Copy each of the following records exactly as it appears, line for line.
── TASK MATERIAL
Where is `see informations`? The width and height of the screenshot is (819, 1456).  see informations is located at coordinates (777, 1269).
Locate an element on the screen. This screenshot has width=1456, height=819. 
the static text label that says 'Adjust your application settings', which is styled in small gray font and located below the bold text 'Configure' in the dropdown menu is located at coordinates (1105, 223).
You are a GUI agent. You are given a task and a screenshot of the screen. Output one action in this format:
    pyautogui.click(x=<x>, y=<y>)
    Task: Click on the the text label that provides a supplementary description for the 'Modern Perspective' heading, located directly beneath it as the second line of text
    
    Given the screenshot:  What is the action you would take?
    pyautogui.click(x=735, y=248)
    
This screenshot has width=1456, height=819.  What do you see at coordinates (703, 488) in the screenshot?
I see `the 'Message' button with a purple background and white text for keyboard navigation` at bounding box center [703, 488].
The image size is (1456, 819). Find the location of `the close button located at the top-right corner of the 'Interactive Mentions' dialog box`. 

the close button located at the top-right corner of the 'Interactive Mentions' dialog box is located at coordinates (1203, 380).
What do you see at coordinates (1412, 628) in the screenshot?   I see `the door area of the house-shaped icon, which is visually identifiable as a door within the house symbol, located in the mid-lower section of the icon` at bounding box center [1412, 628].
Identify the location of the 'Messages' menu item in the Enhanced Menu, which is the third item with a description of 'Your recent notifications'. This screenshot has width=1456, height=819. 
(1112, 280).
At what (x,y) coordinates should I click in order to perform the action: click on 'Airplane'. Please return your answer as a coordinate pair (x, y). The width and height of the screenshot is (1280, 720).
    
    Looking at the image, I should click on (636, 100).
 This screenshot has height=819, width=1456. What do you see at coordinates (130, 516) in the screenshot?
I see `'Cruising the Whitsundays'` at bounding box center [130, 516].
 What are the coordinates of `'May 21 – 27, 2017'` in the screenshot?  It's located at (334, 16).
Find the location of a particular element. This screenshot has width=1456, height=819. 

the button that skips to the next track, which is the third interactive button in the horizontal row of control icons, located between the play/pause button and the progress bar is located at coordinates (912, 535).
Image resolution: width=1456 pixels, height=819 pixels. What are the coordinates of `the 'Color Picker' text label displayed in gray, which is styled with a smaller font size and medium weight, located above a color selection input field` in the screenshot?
────
TASK OUTPUT:
Where is `see informations`? The width and height of the screenshot is (819, 1456).  see informations is located at coordinates (777, 1269).
Locate an element on the screen. This screenshot has width=1456, height=819. 
the static text label that says 'Adjust your application settings', which is styled in small gray font and located below the bold text 'Configure' in the dropdown menu is located at coordinates (1105, 223).
You are a GUI agent. You are given a task and a screenshot of the screen. Output one action in this format:
    pyautogui.click(x=<x>, y=<y>)
    Task: Click on the the text label that provides a supplementary description for the 'Modern Perspective' heading, located directly beneath it as the second line of text
    
    Given the screenshot:  What is the action you would take?
    pyautogui.click(x=735, y=248)
    
This screenshot has width=1456, height=819.  What do you see at coordinates (703, 488) in the screenshot?
I see `the 'Message' button with a purple background and white text for keyboard navigation` at bounding box center [703, 488].
The image size is (1456, 819). Find the location of `the close button located at the top-right corner of the 'Interactive Mentions' dialog box`. 

the close button located at the top-right corner of the 'Interactive Mentions' dialog box is located at coordinates (1203, 380).
What do you see at coordinates (1412, 628) in the screenshot?   I see `the door area of the house-shaped icon, which is visually identifiable as a door within the house symbol, located in the mid-lower section of the icon` at bounding box center [1412, 628].
Identify the location of the 'Messages' menu item in the Enhanced Menu, which is the third item with a description of 'Your recent notifications'. This screenshot has width=1456, height=819. 
(1112, 280).
At what (x,y) coordinates should I click in order to perform the action: click on 'Airplane'. Please return your answer as a coordinate pair (x, y). The width and height of the screenshot is (1280, 720).
    
    Looking at the image, I should click on (636, 100).
 This screenshot has height=819, width=1456. What do you see at coordinates (130, 516) in the screenshot?
I see `'Cruising the Whitsundays'` at bounding box center [130, 516].
 What are the coordinates of `'May 21 – 27, 2017'` in the screenshot?  It's located at (334, 16).
Find the location of a particular element. This screenshot has width=1456, height=819. 

the button that skips to the next track, which is the third interactive button in the horizontal row of control icons, located between the play/pause button and the progress bar is located at coordinates (912, 535).
Image resolution: width=1456 pixels, height=819 pixels. What are the coordinates of `the 'Color Picker' text label displayed in gray, which is styled with a smaller font size and medium weight, located above a color selection input field` in the screenshot?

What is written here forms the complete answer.